Dans son deuxième roman, De Bonnes Raisons de mourir, paru chez Albin Michel, Morgan Audic s’aventure dans la région sinistrée de Tchernobyl où un dangereux meurtrier sévit. Un roman noir au suspens radioactif !
Trois décennies… C’est long… C’est court… D’aucuns n’étaient pas nés en 1986, au moment du cataclysme nucléaire de Tchernobyl en Ukraine ; d’aucuns étaient enfants ; d’autres adolescents, et de nombreux adultes ont vécu en plein ce traumatisme avec les conséquences sur la santé et la nature que l’on a parfois voulu nous dissimuler, voire tempérer, en nous laissant croire que le nuage radioactif, dégagé par les réacteurs en fusion, aurait épargné la France. C’était au temps de l’URSS, alors que la chute du communisme n’avait pas encore eu lieu, temps où de nombreux pays (Russie, Ukraine, Biélorussie…) faisaient encore partie de ce bloc de l’Est.
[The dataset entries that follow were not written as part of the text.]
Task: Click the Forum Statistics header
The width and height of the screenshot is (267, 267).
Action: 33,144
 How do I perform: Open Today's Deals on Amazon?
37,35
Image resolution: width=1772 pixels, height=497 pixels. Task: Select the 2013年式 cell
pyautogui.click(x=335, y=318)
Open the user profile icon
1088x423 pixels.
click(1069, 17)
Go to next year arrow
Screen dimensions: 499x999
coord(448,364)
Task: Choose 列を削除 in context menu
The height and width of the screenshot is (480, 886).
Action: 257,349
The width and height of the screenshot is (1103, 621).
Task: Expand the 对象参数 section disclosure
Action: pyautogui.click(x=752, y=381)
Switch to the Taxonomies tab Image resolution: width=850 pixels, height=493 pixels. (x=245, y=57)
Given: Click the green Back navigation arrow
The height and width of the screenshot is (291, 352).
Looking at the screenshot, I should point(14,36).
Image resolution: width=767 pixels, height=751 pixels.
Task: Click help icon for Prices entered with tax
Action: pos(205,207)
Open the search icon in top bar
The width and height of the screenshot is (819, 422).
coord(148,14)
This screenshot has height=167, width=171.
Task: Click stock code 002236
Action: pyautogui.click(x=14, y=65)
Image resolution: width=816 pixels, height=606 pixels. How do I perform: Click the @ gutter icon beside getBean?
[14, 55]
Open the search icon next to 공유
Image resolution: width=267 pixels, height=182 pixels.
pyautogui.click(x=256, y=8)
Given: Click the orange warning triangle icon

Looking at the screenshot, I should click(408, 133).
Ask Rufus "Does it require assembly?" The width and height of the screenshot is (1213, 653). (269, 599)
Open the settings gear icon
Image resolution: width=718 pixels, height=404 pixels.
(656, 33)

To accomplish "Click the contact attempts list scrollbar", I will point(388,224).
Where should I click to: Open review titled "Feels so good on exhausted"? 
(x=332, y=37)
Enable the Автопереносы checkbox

Dans son roman De Bonnes Raisons de mourir, Morgan Audic revient entre autres sur cette époque qui a traumatisé les Soviétiques de même que l’Europe entière. Il multiplie les allers-retours entre aujourd’hui et cette période des années 80. Un cadavre atrocement mutilé est découvert, suspendu à la façade d’un bâtiment… Cela défraie la chronique dans les petites villes qui environnent la centrale de Tchernobyl, dans ces endroits quasi-fantômes où les gens vivotent comme ils le peuvent, où nombre d’entre eux ont été atteints de cancers multiples, où des femmes ont donné naissance à des enfants atteints de multiples malformations causées par la radioactivité.
Il n’empêche. Un meurtre a été commis et les autorités ukrainiennes mettent un de leurs enquêteurs sur le coup, Melnyk, un flic plutôt efficace qui a été affecté depuis longtemps à la zone de Tchernobyl et qui voudrait bien résoudre cette sale affaire pour revenir à Kiev, zone moins dangereuse. Melnyk va déployer ses ressources et son intuition pour tenter de regagner le respect de sa hiérarchie et celui de son épouse, qui tremble sans cesse à l’idée même que son mari la contamine un jour, car il circule dans des contrées encore polluées par l’accident de 1986.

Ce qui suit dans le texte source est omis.